By Robin Lanehurst
On the day my mother died, it was raining, the kind of corded sheets of rain that soak you through before you even realize you’re wet. The long hallway of the ICU had a wall of windows with drab hospital chairs on one side and door after door on the other—all closed. I looked out of one of the windows. I could see the street—it was Clayton Road, and I knew that Forest Park was just out of my line of sight to the right, and I knew that the Esquire Theater where we saw movies on Christmas day was just out of my line of sight to my left, and I knew that my mother would never see either of those landmarks again.
Dad returned with a plastic bag; he opened it, wordless, to reveal my mother’s socks, her shoes, her underwear, the books she had on her nightstand, the huge plastic jug she always kept full of ice water, the solar powered plastic flower that someone had given her early on in this hospital stay. She loved this thing, for some reason.

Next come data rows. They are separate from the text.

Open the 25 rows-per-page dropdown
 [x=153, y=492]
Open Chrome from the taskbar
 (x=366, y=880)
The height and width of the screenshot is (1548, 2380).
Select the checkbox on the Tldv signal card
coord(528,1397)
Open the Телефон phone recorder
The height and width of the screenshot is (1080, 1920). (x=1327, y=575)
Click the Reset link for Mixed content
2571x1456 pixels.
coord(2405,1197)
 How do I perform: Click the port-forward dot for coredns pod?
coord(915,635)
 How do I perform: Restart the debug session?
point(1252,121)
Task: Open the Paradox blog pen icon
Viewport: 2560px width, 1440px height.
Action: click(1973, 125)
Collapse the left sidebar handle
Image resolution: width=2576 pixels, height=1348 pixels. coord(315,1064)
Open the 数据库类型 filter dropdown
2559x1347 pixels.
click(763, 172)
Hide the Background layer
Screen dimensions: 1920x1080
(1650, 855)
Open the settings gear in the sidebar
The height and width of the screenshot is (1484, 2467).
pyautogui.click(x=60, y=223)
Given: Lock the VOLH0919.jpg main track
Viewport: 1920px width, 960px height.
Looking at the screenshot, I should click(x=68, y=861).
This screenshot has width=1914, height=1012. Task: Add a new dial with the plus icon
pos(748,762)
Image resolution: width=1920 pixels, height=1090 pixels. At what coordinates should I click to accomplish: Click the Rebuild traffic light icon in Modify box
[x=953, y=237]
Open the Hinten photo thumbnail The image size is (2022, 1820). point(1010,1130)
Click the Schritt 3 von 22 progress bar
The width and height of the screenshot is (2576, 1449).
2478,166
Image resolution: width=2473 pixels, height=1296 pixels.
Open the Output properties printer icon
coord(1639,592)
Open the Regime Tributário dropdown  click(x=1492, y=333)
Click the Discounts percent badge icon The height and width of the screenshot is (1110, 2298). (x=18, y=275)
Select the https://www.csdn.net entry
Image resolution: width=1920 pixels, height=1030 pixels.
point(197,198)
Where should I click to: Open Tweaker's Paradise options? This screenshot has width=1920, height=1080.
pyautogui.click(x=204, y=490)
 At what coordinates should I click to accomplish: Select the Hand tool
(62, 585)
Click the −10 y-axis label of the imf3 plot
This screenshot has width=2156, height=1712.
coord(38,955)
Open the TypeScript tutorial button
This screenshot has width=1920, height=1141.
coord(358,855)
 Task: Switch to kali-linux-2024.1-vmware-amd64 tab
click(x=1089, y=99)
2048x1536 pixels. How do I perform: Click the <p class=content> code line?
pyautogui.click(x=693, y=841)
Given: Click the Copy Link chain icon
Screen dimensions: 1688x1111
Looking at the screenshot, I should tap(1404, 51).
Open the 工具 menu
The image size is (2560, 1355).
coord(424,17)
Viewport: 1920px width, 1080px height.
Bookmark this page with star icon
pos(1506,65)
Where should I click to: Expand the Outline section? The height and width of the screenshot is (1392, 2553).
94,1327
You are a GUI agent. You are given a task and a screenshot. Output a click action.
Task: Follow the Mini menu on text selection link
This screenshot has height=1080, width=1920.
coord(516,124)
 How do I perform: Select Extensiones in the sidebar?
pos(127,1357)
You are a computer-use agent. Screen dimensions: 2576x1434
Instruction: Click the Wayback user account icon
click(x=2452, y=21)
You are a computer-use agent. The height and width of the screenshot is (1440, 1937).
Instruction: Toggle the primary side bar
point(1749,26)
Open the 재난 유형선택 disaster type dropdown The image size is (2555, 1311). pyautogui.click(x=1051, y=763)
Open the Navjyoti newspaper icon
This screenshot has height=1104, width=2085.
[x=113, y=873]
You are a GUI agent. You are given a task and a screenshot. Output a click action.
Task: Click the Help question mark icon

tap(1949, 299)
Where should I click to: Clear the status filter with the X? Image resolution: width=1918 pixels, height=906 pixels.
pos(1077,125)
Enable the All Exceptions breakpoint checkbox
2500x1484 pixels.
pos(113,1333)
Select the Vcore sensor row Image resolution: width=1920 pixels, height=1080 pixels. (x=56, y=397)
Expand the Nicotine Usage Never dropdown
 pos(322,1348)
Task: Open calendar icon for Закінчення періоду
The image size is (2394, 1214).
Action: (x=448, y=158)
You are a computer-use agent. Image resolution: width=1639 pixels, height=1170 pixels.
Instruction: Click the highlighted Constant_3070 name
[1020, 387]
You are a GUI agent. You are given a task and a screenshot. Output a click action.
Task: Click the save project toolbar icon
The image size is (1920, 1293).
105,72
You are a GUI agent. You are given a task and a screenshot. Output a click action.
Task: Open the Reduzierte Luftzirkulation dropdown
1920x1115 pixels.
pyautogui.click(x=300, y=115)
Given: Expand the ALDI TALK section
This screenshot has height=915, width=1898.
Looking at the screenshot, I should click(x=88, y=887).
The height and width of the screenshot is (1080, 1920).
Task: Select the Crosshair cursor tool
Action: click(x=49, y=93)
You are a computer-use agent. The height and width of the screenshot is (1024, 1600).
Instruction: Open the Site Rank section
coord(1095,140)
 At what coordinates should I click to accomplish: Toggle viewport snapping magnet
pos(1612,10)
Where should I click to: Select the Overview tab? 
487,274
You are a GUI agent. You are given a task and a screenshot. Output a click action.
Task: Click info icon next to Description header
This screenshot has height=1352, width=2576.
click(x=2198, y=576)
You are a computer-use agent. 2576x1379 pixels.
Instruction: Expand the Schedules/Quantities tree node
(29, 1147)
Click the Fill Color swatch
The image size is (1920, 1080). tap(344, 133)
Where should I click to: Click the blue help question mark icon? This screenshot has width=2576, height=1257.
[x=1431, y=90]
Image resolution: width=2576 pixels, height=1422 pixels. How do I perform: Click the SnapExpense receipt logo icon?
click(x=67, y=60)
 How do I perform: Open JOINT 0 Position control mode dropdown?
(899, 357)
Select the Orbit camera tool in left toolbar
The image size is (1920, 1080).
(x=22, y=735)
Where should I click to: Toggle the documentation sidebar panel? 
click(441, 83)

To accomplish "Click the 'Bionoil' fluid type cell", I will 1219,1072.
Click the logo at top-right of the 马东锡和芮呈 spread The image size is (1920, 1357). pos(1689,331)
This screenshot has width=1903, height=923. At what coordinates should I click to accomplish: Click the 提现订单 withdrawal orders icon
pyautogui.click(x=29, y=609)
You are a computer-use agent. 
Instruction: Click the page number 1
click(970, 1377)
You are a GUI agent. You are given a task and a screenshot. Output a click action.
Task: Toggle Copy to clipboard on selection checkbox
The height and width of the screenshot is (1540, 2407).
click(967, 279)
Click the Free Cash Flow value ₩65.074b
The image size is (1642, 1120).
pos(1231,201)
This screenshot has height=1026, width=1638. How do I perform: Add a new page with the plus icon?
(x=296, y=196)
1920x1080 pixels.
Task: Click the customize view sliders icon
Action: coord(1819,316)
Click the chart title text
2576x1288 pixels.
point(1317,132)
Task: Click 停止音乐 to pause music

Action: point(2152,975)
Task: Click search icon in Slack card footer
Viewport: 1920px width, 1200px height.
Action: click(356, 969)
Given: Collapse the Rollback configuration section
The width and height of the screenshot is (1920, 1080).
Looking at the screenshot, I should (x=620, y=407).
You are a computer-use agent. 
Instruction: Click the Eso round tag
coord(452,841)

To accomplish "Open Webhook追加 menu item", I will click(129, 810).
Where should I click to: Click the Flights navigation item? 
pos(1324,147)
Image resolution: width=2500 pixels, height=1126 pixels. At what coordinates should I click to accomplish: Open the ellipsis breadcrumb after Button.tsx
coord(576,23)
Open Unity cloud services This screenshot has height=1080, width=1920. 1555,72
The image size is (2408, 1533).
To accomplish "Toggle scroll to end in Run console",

It was supposed to rock back and forth when sunlight hit its sensor. Dad reached in and handed it to me. What little hair he had on his head had frizzed into thin puffs; he looked as if he’d been electrocuted.
I set the flower on the windowsill, but it didn’t move.
Robin Lanehurst is currently writing from Portland, OR where she lives with her wife, preschooler, and a small menagerie of pets. Her work has appeared in Psychology Today, Motherwell, and Rooted in Rights, among other outlets. She was also a finalist for the 2023 Fishtrap Fellowship and the 2021 Pen Parentis Fellowship for New Parents.
Image by Thom Milkovic courtesy of Unsplash
Exquisite. I know that rain; I know that park. Rendered with pathos.
I know that rain; I know that park. Rendered with pathos.
Perfect moment rendered with such precision.
Sad sad sad. And beautiful.
Beautifully felt and shared moment of hyptnotic grief. Thank you.
You must have been at St Mary’s. I lice close to their and went to the movies on Christmas Day as a child as well.
You capture the trapped claustrophobia of the hospital experience perfectly.
Beautifully written. I could see everything you described with vivid images making a little movie for me.
This piece perfectly captures the what stays in the mind after a significant event like the death of a parent. At the time,it all seems ordinary, but these things are never ordinary again because they have new meaning.
Wow!! Breathless! What a beautiful piece of writing. Thank you for sharing your heart, Robin!
Robin, this is beautifully done. It seems to stop time, so feels inescapable. Like grief. Thank you for sharing it with the world.
So sad, yet exquisitely rendered. Thank you.
Thank you for sharing this exquisite piece. Every word is a jewel.
It was almost like that flower and your mother was attached somehow, and when the day dimmed so did her light. A touching story that made me feel a hint of that grief.